Disco Infermo (Santarita Sakkascia demo) – Paolo Merenda
Cosa ci fanno dei punk ad aprire un concerto di una band fusion? Niente, se non scatenare l’inferno, dove mi sa Paolo Merenda sguazza da un bel po’ di tempo. E a me questa scanzonata leggerezza, questo controvento della sua prosa, mi manda sempre in estasi, quasi in paradiso. Ops, volevo dire all’inferno.
Per noi andare a tempo o accordarci era una possibilità, non un obbligo.
Quella sera ci piazzarono ad aprire il concerto di una band fusion in una discoteca.
Eravamo punk, per cui l’importante era dar fastidio.
Nel momento del soundcheck si avvicinò al nostro cantante uno dei membri della band dicendo che la loro strumentazione era molto costosa, ma che ci avrebbero permesso di usarla durante il live se fossimo stati attenti a non far danni.
«Tranqui» commentò soltanto il nostro cantante.
I microfoni erano tutti dei costosissimi wireless, mentre la batteria sembrava un’astronave. C’era un giro di tom dagli 8 ai 18 pollici, doppia cassa e una marea di piatti.
Per me era quasi tutto inutile e fastidioso.
Cercai la posizione giusta per completare ogni mio fill rudimentale, ma finivo in continuazione per colpire il cerchio dei tom o un microfono del service.
Ad ogni botta di bacchetta sul microfono il fonico bestemmiava.
Il cantante fece cascare a terra immediatamente il costosissimo (e delicatissimo) wireless cosicché ci levarono l’uso in prestito degli altri microfoni e ci sostituirono il wireless cascato con un microfono a filo.
Quando il chitarrista pigiò l’on riuscì a emettere soltanto dei larsen tremendi da quell’amplificatore costosissimo, forse perché non andava d’accordo con la sua chitarra marcia.
Il fonico chiese al cantante un check-voce e quello rispose con un unico urlo da gallina strozzata. Inorridito il fonico ribatté dicendo di metter giù un pezzo tutti insieme, che tanto era inutile provare i livelli di ogni strumento separato.
Piazzammo di fila le nostre due hit torcibudella: Olocausto, è tutto falso e Forse sei gay. Non eravamo fasci o misogini, nutrivamo soltanto uno spiccato senso dell’umorismo, spesso non compreso.
Eravamo quindi pronti per iniziare il nostro set, che durava poco più di un quarto d’ora.
Attaccammo fra l’indifferenza generale, ma dopo poco la sala da ballo circolare si riempì di fighetti e tamarri che ci guardavano brutto.
La prima categoria era evidentemente in attesa della band fusion, mentre l’altra aveva sbagliato serata (la disco classica era dal venerdì alla domenica, il giovedì era dedicato ai live rock).

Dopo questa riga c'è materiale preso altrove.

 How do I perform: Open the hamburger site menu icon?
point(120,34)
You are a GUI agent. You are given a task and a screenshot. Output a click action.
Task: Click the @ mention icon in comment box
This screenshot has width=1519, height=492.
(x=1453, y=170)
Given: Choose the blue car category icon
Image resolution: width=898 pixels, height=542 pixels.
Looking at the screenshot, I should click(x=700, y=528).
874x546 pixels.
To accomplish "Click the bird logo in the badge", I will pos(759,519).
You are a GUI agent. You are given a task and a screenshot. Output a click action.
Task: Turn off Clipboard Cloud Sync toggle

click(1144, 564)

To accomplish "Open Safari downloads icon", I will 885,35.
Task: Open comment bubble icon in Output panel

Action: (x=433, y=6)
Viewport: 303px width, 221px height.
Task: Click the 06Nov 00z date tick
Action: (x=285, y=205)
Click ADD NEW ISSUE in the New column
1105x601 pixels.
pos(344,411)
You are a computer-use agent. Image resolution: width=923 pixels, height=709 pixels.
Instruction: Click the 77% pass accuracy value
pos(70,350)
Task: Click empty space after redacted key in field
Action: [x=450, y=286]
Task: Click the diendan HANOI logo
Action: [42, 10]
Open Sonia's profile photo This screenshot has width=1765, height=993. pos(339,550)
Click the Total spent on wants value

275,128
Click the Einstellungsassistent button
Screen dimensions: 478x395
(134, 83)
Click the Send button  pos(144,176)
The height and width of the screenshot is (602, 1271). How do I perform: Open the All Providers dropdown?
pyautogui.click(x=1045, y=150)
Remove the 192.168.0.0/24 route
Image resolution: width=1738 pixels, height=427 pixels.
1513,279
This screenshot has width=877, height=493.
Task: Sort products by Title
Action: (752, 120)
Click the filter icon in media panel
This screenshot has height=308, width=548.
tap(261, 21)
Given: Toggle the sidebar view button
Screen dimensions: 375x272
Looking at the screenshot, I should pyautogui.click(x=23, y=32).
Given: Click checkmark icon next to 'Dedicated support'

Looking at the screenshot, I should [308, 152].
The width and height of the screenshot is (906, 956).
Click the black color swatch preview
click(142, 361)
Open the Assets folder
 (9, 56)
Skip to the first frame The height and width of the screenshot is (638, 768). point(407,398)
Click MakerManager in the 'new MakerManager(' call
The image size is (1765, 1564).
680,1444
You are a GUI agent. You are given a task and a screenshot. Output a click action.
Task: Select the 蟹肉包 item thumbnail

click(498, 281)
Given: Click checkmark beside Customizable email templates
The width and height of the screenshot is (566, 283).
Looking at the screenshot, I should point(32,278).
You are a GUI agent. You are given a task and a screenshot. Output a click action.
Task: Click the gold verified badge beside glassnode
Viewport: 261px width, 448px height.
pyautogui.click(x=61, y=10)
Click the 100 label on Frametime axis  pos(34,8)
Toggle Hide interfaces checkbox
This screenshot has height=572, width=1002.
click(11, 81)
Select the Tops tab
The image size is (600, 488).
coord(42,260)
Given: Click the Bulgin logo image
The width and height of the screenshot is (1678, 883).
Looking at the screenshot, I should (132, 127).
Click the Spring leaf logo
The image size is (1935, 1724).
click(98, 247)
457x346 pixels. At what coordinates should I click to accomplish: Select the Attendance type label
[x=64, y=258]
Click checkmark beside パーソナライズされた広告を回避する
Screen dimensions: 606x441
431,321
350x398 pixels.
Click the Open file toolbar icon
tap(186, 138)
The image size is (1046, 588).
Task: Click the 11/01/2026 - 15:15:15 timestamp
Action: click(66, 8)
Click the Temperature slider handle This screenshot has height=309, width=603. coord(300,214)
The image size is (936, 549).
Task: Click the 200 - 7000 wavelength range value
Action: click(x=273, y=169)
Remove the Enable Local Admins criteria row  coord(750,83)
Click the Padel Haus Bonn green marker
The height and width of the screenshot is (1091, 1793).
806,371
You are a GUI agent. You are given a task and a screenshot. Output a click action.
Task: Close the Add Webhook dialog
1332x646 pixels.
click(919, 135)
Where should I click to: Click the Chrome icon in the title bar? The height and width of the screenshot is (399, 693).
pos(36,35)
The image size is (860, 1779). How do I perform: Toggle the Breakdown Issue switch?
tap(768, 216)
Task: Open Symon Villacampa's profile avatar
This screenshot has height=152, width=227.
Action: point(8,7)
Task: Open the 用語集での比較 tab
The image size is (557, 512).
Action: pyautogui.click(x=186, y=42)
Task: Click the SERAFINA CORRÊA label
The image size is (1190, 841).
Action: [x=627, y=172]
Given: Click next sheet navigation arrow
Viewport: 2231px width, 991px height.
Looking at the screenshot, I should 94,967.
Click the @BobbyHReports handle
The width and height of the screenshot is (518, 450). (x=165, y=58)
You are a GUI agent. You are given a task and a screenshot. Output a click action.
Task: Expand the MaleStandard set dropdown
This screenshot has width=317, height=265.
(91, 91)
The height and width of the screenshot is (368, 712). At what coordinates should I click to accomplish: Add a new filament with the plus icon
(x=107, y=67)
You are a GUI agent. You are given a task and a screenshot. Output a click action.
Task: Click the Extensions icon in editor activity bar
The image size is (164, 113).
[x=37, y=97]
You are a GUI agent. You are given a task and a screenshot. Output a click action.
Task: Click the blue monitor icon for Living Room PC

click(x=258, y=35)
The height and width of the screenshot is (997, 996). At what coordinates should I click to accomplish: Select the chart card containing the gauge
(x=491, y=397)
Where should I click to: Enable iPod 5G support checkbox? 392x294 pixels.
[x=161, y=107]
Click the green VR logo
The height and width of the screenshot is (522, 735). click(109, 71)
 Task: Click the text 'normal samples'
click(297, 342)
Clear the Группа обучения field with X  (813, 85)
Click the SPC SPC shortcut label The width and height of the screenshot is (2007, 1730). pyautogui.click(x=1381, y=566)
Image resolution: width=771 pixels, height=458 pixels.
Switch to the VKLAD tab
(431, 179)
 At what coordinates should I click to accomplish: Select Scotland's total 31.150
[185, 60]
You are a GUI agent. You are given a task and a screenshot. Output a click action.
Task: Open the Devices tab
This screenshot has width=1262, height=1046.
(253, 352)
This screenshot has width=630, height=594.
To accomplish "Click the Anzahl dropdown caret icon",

Le strobo della disco viaggiavano veloci, completamente fuori ritmo rispetto al nostro sound, quando uscì del fumo dall’odore di borotalco sul palco.
A quel punto il cantante urlò: «Non gasatemi, non sono un ebreo!»
Nessuno rise (a parte noi tre ovviamente).
Uno dei tamarri commentò: «Coglione, mio nonno era ebreo».
A metà scaletta il cantante riuscì ad affermare: «A noi piacciono i bambini»
Conquistò così anche l’odio dei fighetti, finché uno iniziò a caricarci di insulti urlando: «Fate schifo e non fate ridere!»
Gli altri fighetti si unirono al coro.
Durante l’ultima canzone il nostro cantante tentò uno stage diving prendendo la rincorsa dalla parte posteriore del palco. Inciampò però in una delle mille aste reggi piatti e fece cascare diversi elementi della batteria.
Il batterista fusion, seguito da alcuni amici tamarri, trovò così l’occasione per attaccare rissa. Volarono schiaffoni, strumenti e diosachealtro.
La serata terminò poco dopo. Il gruppo fusion non riuscì ad esibirsi perché uno di loro finì in ambulanza all’ospedale.
Noi quattro ci ritrovammo ai giardinetti per bere birra in lattina portata da casa e ridere della serata.
Ci eravamo divertiti parecchio.
Uno di noi cacciò nell’autoradio la vecchia cassetta dei Santarita Sakkascia… oh baby baby disco infermo!